[Excerpts from a dataset]
:::

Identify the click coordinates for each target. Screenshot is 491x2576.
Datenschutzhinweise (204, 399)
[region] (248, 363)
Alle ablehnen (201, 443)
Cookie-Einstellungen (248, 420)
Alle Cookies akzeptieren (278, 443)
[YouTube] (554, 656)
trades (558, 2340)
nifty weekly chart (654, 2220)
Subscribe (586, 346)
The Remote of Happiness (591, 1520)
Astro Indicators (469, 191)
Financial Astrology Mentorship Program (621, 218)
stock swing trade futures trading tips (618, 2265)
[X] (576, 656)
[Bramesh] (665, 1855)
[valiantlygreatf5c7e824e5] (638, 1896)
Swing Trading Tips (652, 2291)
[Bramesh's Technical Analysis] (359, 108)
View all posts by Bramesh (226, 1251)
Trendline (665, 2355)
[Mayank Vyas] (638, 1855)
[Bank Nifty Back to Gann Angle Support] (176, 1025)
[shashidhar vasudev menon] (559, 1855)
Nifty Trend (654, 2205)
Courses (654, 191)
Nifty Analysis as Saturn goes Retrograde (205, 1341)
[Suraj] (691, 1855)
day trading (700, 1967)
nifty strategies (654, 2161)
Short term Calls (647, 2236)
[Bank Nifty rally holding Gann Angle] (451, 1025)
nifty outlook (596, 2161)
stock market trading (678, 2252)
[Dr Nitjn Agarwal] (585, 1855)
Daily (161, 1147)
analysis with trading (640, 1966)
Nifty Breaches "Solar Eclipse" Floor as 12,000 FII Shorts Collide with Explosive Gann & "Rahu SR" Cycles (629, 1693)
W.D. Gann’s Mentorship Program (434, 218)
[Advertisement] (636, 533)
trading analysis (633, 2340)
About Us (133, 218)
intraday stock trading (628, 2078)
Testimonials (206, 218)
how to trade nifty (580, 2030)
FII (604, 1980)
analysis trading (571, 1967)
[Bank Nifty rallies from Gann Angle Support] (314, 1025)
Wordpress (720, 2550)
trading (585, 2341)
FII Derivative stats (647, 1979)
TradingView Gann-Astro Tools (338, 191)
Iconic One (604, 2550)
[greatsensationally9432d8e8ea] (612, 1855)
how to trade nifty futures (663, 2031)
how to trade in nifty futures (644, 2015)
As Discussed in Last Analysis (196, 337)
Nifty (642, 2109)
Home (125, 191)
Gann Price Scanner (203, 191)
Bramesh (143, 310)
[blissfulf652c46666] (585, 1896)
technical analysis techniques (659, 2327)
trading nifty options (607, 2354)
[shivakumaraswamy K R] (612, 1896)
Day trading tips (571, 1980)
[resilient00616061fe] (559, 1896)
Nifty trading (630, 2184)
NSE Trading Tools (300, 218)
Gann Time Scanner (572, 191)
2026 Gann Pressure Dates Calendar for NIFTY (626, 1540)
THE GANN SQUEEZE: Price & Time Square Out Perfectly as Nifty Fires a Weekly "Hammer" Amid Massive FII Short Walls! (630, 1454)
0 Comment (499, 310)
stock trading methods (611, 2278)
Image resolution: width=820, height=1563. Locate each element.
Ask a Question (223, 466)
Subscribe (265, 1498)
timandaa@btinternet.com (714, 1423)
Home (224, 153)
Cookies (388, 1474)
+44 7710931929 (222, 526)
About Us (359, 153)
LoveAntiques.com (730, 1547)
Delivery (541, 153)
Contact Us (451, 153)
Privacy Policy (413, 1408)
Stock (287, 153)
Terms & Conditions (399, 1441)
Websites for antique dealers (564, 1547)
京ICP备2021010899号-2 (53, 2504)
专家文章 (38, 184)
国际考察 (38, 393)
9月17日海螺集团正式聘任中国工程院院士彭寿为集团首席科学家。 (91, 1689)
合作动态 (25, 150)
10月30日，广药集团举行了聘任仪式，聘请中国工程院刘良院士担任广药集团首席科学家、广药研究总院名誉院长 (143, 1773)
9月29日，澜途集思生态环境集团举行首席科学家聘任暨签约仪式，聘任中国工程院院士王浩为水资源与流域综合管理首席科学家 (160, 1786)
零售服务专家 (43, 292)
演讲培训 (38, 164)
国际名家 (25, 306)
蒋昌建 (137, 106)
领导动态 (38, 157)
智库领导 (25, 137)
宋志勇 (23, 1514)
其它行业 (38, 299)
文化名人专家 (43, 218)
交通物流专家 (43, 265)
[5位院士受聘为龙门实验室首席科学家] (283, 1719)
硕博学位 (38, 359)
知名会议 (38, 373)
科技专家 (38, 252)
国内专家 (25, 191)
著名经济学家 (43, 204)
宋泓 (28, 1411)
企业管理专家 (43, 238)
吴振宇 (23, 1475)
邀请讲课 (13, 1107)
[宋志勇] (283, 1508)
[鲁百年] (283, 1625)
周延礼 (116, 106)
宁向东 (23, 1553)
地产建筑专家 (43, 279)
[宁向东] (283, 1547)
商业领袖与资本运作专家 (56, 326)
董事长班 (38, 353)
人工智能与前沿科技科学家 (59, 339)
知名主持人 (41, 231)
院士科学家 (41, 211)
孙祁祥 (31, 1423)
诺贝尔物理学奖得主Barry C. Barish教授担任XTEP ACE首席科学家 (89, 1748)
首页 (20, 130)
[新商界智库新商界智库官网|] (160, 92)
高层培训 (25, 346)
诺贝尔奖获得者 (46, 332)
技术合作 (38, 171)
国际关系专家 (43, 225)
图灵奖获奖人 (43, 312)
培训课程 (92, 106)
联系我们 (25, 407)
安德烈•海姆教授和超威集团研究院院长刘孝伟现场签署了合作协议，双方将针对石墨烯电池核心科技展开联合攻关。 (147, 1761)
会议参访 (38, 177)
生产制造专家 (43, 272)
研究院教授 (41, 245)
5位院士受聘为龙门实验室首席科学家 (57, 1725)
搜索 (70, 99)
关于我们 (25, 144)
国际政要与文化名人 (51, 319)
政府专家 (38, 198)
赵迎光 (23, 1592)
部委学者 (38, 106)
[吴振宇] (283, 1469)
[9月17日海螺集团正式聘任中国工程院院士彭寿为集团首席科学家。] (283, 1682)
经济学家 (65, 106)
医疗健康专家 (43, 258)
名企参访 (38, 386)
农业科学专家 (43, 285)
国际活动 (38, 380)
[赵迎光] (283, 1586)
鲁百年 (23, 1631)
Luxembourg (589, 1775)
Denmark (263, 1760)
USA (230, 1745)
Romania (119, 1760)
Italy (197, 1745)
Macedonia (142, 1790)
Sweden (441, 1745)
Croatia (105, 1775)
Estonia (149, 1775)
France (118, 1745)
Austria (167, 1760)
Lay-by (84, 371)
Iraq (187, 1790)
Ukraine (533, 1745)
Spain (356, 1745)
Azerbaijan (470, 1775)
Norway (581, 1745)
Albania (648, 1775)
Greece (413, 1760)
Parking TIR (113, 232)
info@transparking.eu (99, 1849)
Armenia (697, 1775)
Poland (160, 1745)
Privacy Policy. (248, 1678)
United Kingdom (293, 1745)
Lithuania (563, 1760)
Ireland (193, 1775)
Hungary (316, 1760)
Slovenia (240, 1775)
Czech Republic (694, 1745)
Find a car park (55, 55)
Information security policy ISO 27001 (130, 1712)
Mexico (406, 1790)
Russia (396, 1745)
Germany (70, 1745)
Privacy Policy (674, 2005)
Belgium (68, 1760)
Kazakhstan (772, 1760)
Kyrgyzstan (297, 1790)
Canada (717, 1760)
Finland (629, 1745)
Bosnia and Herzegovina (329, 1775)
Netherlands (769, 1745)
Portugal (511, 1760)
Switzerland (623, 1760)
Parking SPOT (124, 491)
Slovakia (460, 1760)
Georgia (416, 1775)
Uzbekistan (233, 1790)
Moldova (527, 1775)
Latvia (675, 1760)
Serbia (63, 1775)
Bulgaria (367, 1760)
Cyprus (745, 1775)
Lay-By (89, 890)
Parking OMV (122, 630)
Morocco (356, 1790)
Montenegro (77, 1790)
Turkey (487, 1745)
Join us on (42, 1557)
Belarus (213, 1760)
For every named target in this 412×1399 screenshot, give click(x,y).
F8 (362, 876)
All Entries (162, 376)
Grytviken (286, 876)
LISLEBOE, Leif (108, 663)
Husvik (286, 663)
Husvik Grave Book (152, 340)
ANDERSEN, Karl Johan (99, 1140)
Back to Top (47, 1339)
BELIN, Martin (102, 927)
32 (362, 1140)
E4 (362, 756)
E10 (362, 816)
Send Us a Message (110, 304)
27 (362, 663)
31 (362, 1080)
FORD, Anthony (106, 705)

:::

Take the lines above from the one containing "农业科学专家 (43, 285)" down to the one containing "Hungary (316, 1760)", and transcribe them exactly, both ends included.

农业科学专家 (43, 285)
国际活动 (38, 380)
[赵迎光] (283, 1586)
鲁百年 (23, 1631)
Luxembourg (589, 1775)
Denmark (263, 1760)
USA (230, 1745)
Romania (119, 1760)
Italy (197, 1745)
Macedonia (142, 1790)
Sweden (441, 1745)
Croatia (105, 1775)
Estonia (149, 1775)
France (118, 1745)
Austria (167, 1760)
Lay-by (84, 371)
Iraq (187, 1790)
Ukraine (533, 1745)
Spain (356, 1745)
Azerbaijan (470, 1775)
Norway (581, 1745)
Albania (648, 1775)
Greece (413, 1760)
Parking TIR (113, 232)
info@transparking.eu (99, 1849)
Armenia (697, 1775)
Poland (160, 1745)
Privacy Policy. (248, 1678)
United Kingdom (293, 1745)
Lithuania (563, 1760)
Ireland (193, 1775)
Hungary (316, 1760)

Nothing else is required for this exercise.